■ Stated task ■
Identify each line in the material below that contains the string "color", and copy those lines. Only matches with the same capitalization count.

- - -

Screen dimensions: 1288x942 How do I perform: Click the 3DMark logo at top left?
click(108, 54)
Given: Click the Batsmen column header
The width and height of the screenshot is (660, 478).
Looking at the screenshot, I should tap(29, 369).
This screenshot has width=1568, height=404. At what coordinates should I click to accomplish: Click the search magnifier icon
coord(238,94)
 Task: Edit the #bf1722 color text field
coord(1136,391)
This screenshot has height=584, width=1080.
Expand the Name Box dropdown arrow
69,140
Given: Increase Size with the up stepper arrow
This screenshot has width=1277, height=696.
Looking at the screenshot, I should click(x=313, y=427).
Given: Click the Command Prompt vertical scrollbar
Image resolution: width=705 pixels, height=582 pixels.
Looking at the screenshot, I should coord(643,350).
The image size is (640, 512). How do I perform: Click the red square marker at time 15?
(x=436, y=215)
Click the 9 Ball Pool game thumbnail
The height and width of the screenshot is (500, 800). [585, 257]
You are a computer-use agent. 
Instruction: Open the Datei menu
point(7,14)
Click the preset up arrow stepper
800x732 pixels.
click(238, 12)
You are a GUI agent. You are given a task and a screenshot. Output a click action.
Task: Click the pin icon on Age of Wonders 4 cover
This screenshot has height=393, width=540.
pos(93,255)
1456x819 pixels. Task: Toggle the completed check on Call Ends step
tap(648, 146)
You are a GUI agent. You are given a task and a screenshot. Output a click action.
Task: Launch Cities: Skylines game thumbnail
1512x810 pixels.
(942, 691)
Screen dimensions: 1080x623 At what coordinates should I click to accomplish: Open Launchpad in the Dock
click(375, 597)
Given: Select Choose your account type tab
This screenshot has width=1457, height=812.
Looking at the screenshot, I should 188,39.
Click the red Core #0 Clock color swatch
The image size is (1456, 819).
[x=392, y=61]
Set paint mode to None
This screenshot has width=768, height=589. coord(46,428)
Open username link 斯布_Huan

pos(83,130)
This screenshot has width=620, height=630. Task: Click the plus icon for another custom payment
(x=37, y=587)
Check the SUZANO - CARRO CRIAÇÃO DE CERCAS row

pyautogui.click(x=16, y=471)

- - -

■ Solution ■
 Task: Edit the #bf1722 color text field
Click the red Core #0 Clock color swatch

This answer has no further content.